Big data became popular with the MapReduce programming model, and the big ecosystems grow big with the Hadoop system, an open-source implementation of MapReduce model. Programming is the key to understand the big data processing. In this lecture, three popular big data processing paradigms and related programming issues are introduced. First, the programming for batch data processing is introduced. The content covers the motivation for new big data processing model, MapReduce programming model, the MapReduce framework and the Hadoop ecosystems. Then, the programming for graph processing is presented, as graph is one of most popular data structure in the big data era. This part covers graph programming model, graph processing frameworks, and the related system issues. At last, the streaming data processing is introduced. Stream data processing refer to the processing the big data with big velocity, and the real time data processing. In this part, typical streaming processing system architectures, typical systems and related programming models are introduced.

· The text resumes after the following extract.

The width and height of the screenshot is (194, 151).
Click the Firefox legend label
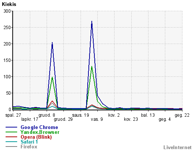29,147
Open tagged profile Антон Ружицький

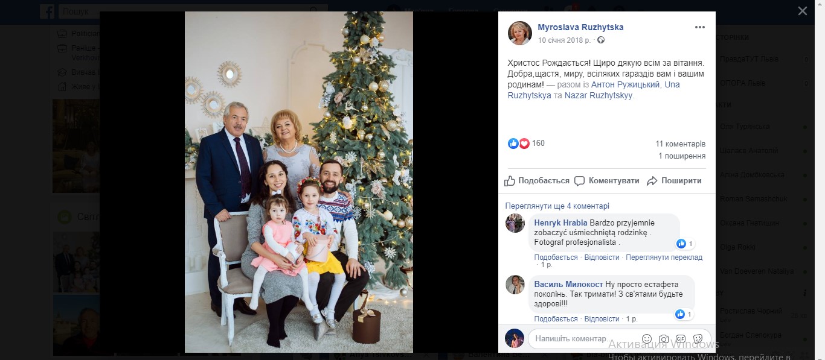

Hai Jin is a Cheung Kung Scholars Chair Professor of computer science and engineering at Huazhong University of Science and Technology (HUST) in China. Jin received his PhD in computer engineering from HUST in 1994. In 1996, he was awarded a German Academic Exchange Service fellowship to visit the Technical University of Chemnitz in Germany. Jin worked at The University of Hong Kong between 1998 and 2000, and as a visiting scholar at the University of Southern California between 1999 and 2000. He was awarded Excellent Youth Award from the National Science Foundation of China in 2001. Jin is the chief scientist of ChinaGrid, the largest grid computing project in China, and the chief scientists of National 973 Basic Research Program Project of Virtualization Technology of Computing System, and Cloud Security.
Jin is a Fellow of IEEE, Fellow of CCF, and a life member of the ACM. He has co-authored 22 books and published over 800 research papers. His research interests include computer architecture, virtualization technology, cluster computing and cloud computing, peer-to-peer computing, network storage, and network security.